In re Plumlee

Decision Date29 July 1999
Docket NumberNo. 2:99CV503.,2:99CV503.
Citation236 BR 606
CourtU.S. District Court — Eastern District of Virginia
PartiesIn re Douglas C. PLUMLEE, Debtor/Appellant. R. Clinton Stackhouse, Jr., Trustee, Plaintiff/Appellee, v. Douglas Plumlee, Foremost Marine Enterprises, Inc., Helen S. Plumlee, D. Todd Plumlee, and Alisa G. Plumlee, Defendants.

COPYRIGHT MATERIAL OMITTED

Robert V. Roussos, Roussos, Langhorne and Carlson, P.L.C., Norfolk, VA, for appellant.

Ann B. Brogan, Marcus, Santoro, Kozak & Melvin, P.C., Portsmouth, VA, for appellee.

OPINION

REBECCA BEACH SMITH, District Judge.

This matter is before the court on Debtor Douglas C. Plumlee's appeal, pursuant to 28 U.S.C. § 158(a), from two orders of the United States Bankruptcy Court for the Eastern District of Virginia.
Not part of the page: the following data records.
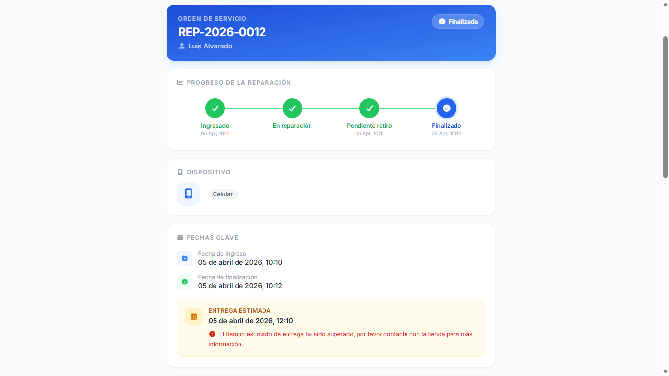The height and width of the screenshot is (376, 669).
Task: Click the Ingresado step label
Action: coord(215,126)
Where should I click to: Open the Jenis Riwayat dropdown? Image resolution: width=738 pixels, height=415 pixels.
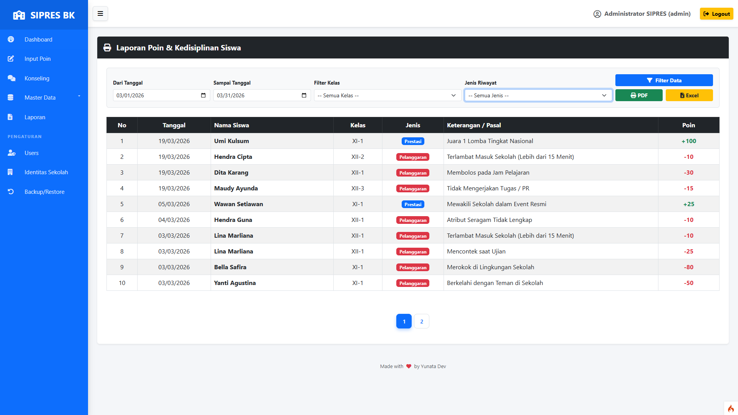click(538, 95)
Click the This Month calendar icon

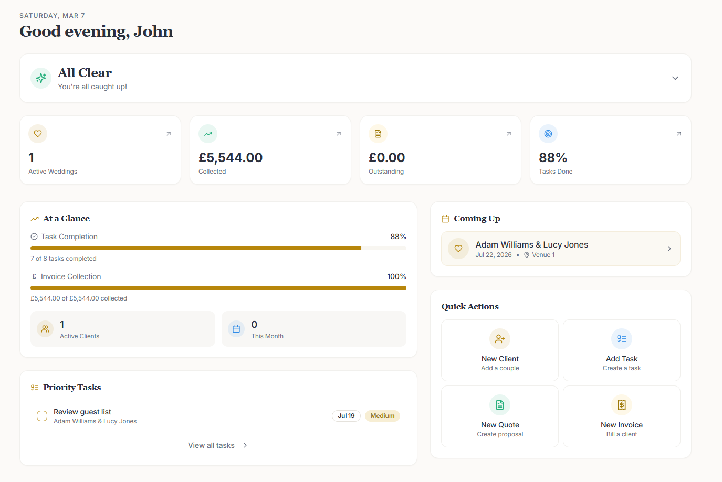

On February 18, 1998, the bankruptcy court reopened Plumlee's case, which was closed on September 15, 1992, to determine whether proceeds that he received from the settlement of a lawsuit are property of the bankruptcy estate. On March 3, 1999, the court ruled that the settlement proceeds are property of the estate. For the reasons stated below, the bankruptcy court's orders are AFFIRMED.
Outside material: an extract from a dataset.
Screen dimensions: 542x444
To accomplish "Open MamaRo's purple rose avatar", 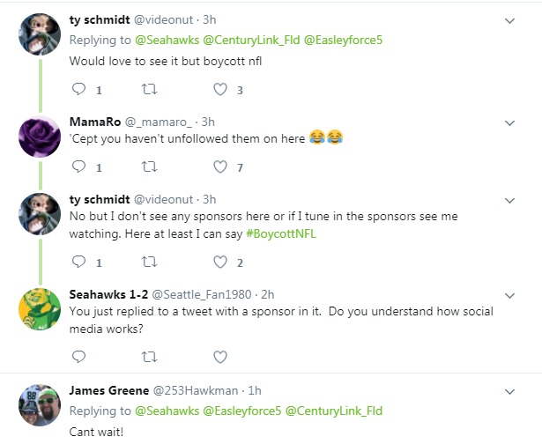I will point(41,137).
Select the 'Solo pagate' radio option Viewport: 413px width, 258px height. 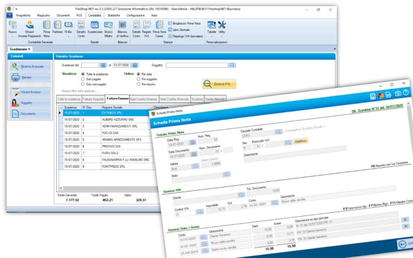coord(83,80)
I. Factual and Procedural History

The facts in this case are not in dispute. Plumlee filed his original bankruptcy petition under Chapter Seven of the Bankruptcy Code on December 27, 1991. Prior to filing his petition, he was president of Commercial Building Services, Inc. ("CBS"). However, in July, 1991, he and Richard Cheng, President of Eastern Computers, Inc. ("ECI"), agreed that ECI and CBS would merge. As part of the agreement, ECI would employ Plumlee as vice-president of manufacturing, and assume CBS's debts. Plumlee had pledged personal assets to guarantee some of CBS's debts, the largest of which was a $700,000 loan from Crestar Bank. Plumlee began working for ECI in July, 1991, but by the end of 1991, the merger had not occurred, and one of CBS's creditors initiated foreclosure proceedings. Plumlee filed his bankruptcy petition to protect his personal assets. On January 23, 1992, Cheng fired Plumlee, and on January 29, 1992, he told Plumlee that ECI was abandoning the merger with CBS.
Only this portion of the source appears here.